The modern workplace is more often than not awash with furtive relationships, often fuelled by a high-pressure, long hours' culture, that eventually spill out into the open.
More than four out of 10 of more than 6,000 U.S workers polled by recruiter CareerBuilder.com said they had dated a fellow worker.
What's more, more than a third of relationships that start in the workplace end up with the co-workers marrying.
A similar poll of 421 workers for CareerBuilder's British arm found a similar story, with an identical 43 per cent of workers reporting that they have dated someone at least once during their careers.
But British workers appear more fickle about committing to a relationship, as just one in five said they had gone on to marry their co-worker.
A slightly higher percentage – 12 per cent against 10 per cent in the U.S – also said they would like to date a current colleague.
The U.S research found more than a third of workers felt unable to make their relationship public.
A fifth admitted they had dated a colleague who was married and 27 per cent had dated someone who held a higher position in their organisation, with 14 per cent dating their boss.
The male office lothario was less common than perhaps might have been expected.
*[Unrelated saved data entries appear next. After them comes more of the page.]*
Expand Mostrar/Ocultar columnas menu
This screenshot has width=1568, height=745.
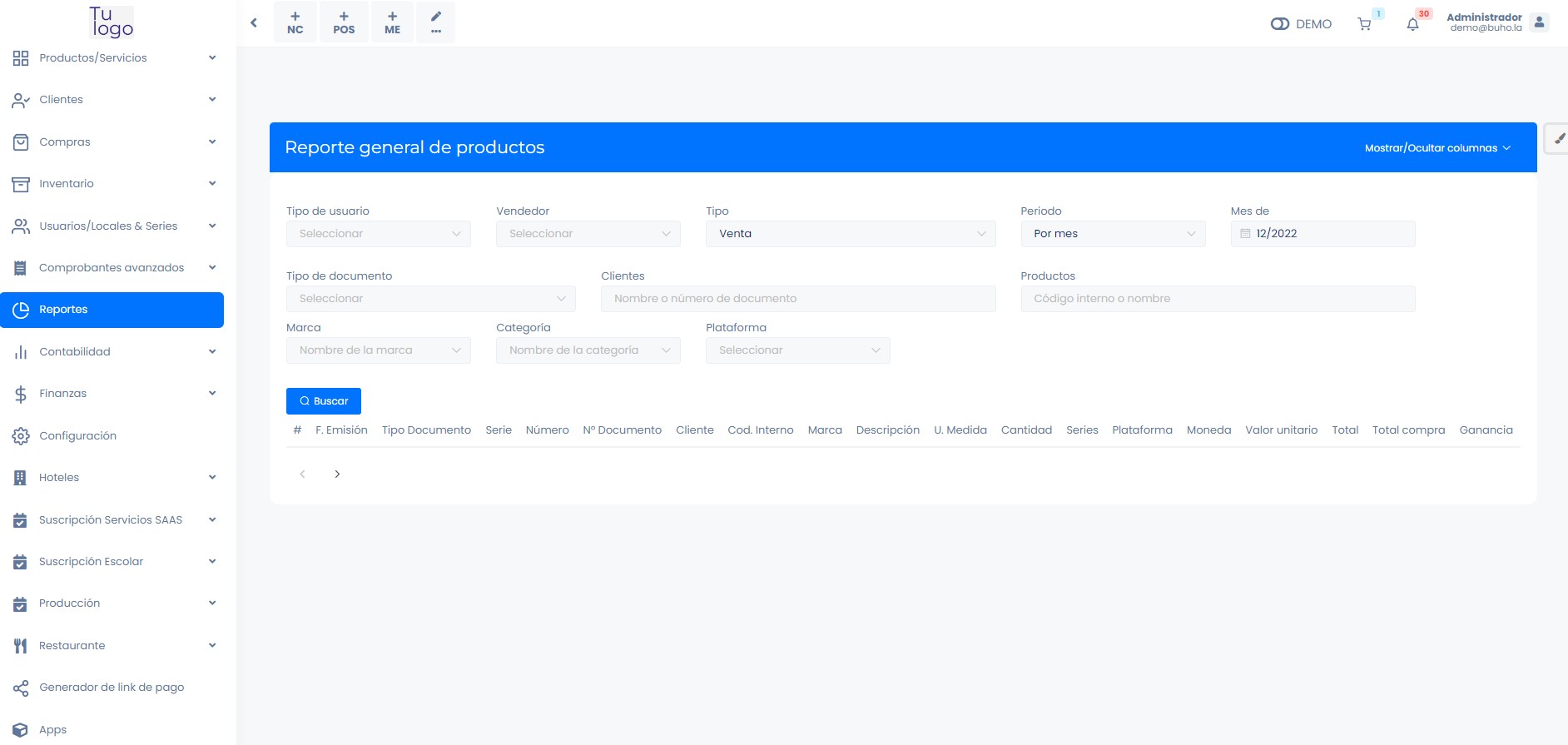[1437, 148]
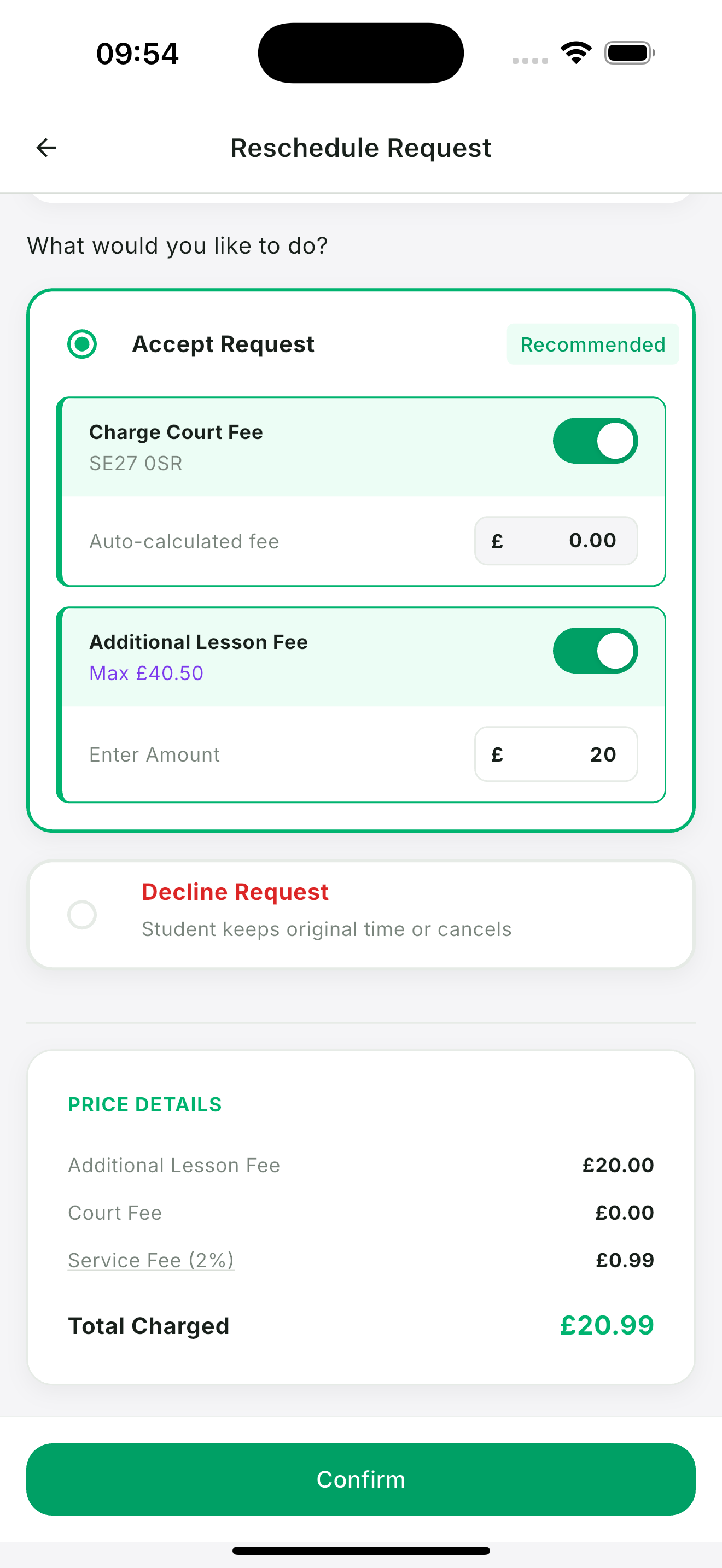Tap the pound symbol in Enter Amount field
The width and height of the screenshot is (722, 1568).
(497, 754)
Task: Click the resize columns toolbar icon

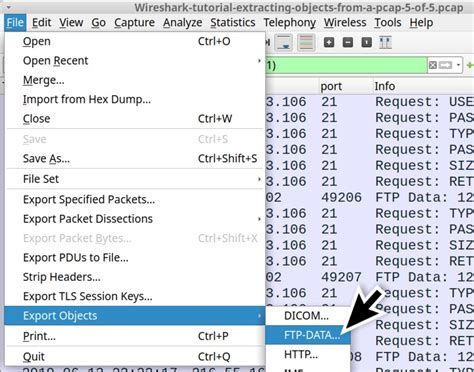Action: 385,43
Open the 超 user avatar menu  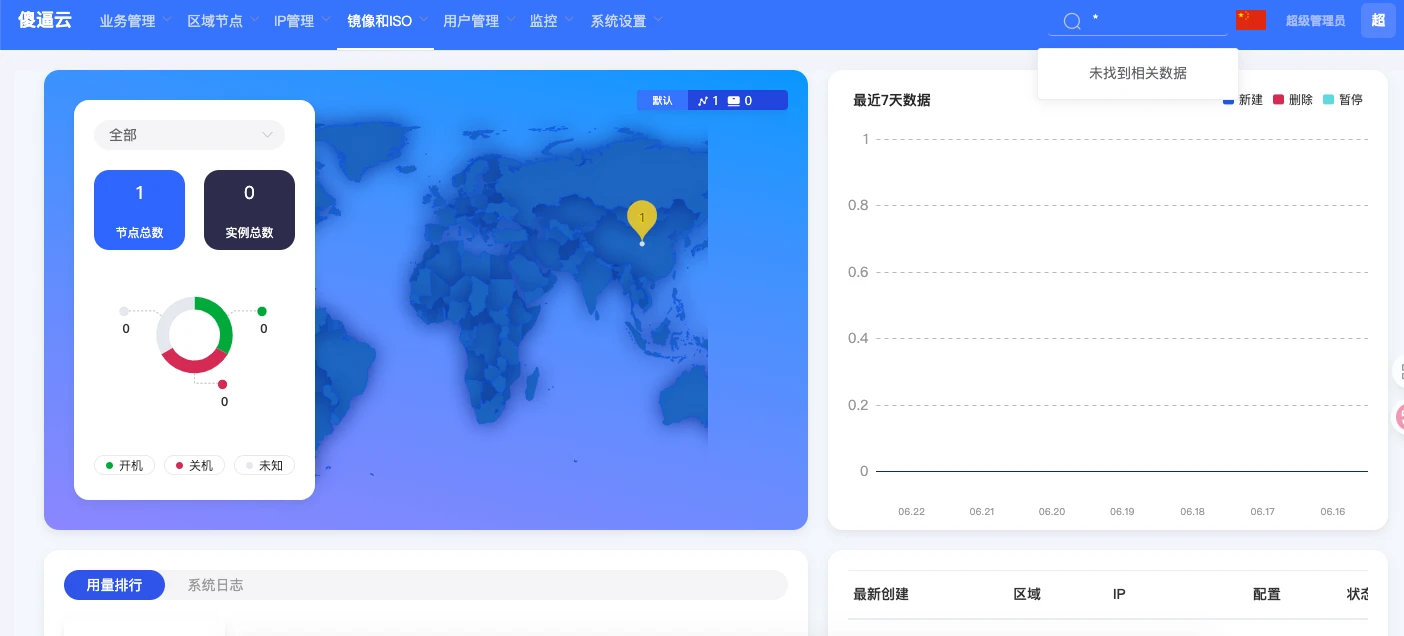1378,20
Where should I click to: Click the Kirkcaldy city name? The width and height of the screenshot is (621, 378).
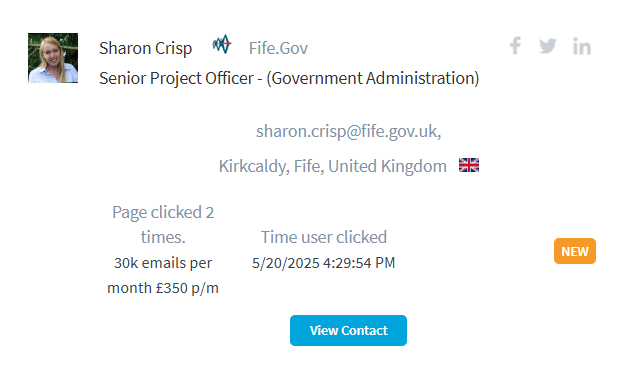[253, 166]
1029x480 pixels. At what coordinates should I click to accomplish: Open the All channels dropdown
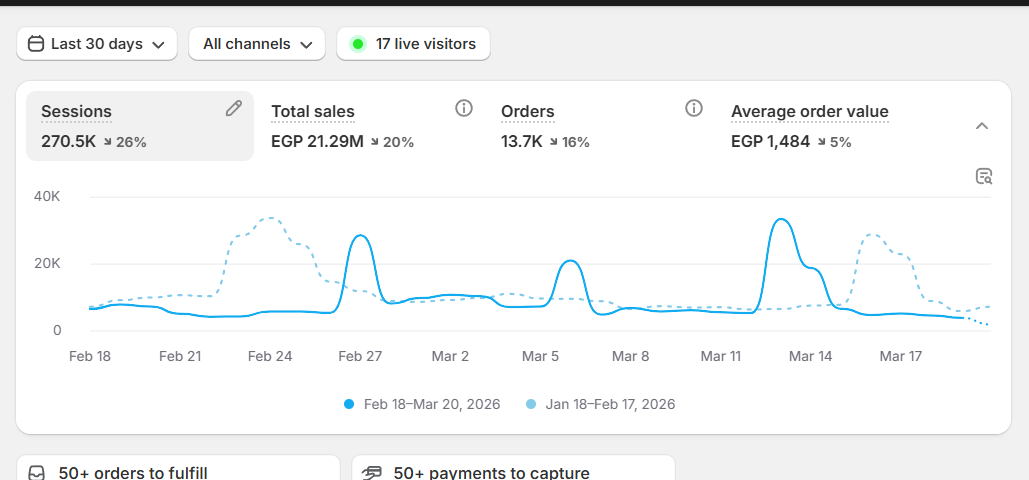[257, 44]
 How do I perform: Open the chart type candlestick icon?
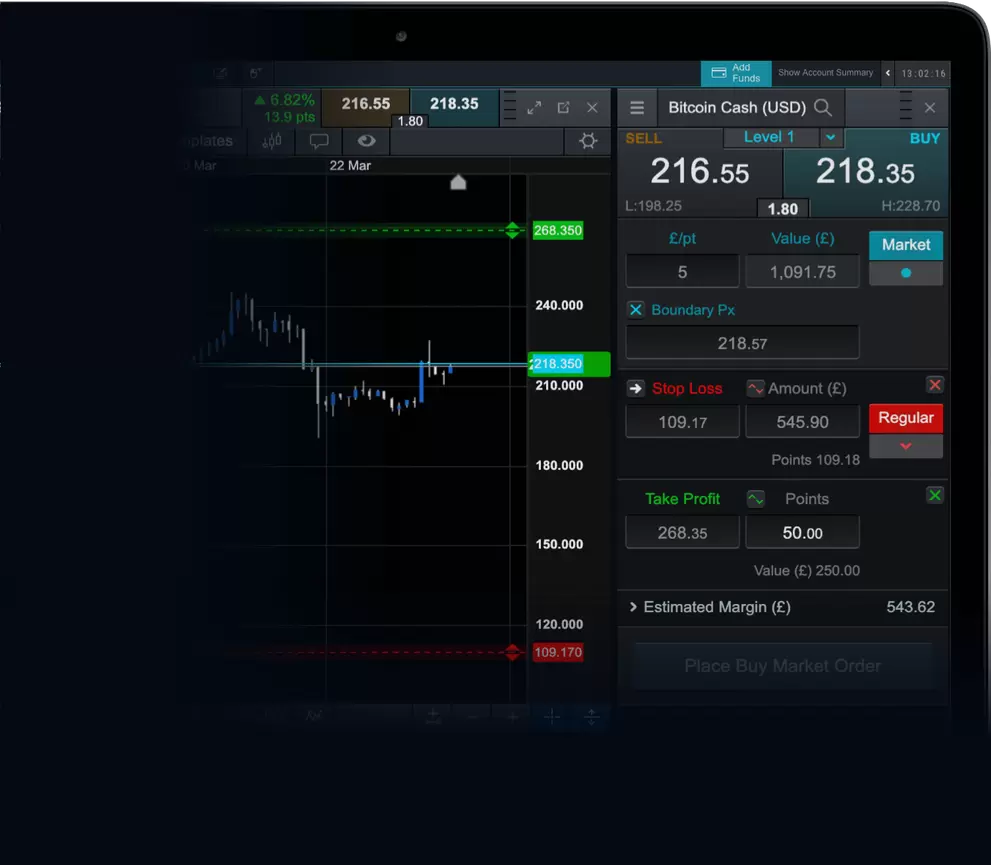(x=272, y=142)
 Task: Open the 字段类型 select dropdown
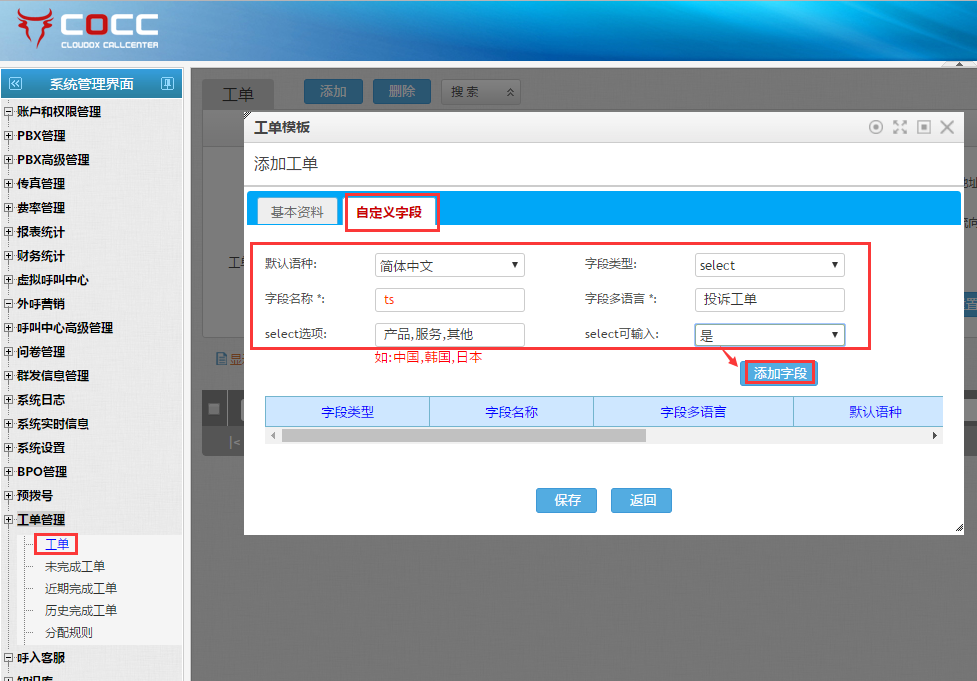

In fact, women were more likely than men to date someone higher in their company's hierarchy, the poll found.
Just over a third of women said they have dated someone holding a higher position in their organisation, against a fifth of men.
"While office relationships are more accepted today than 10 or 20 years ago, workers need to remember to keep the romance off the clock," warned Rosemary Haefner, vice-president of HR for CareerBuilder.com.
"Maintain your professionalism at all times and don't let the relationship affect your performance at work. Seven per cent of workers said they have left a job because of a romantic relationship with a co-worker," she cautioned.
A total of 12 per cent of the workers polled said their relationship with a colleague had begun when they ran into each other outside of work.
The other top scenarios where office romances sparked included: at lunch (11 per cent), happy hour after work (10 per cent) and late night working (9 per cent).
The British survey, meanwhile, reported three out of 10 workers admitted to dating someone who at a higher level, with one in five women dating their boss at least once during their careers, against just 5 per cent of men.
Three out of 10 men had dated someone in the office who was married, compared with just over a fifth of women. A third had kept their office relationships a secret.
Much as in the U.S the most common place for love to blossom was outside work, but workers also confessed to meeting up over lunch (11 per cent), at an office or company party (7 per cent), while working late (4 per cent) or on a company business trip (3 per cent).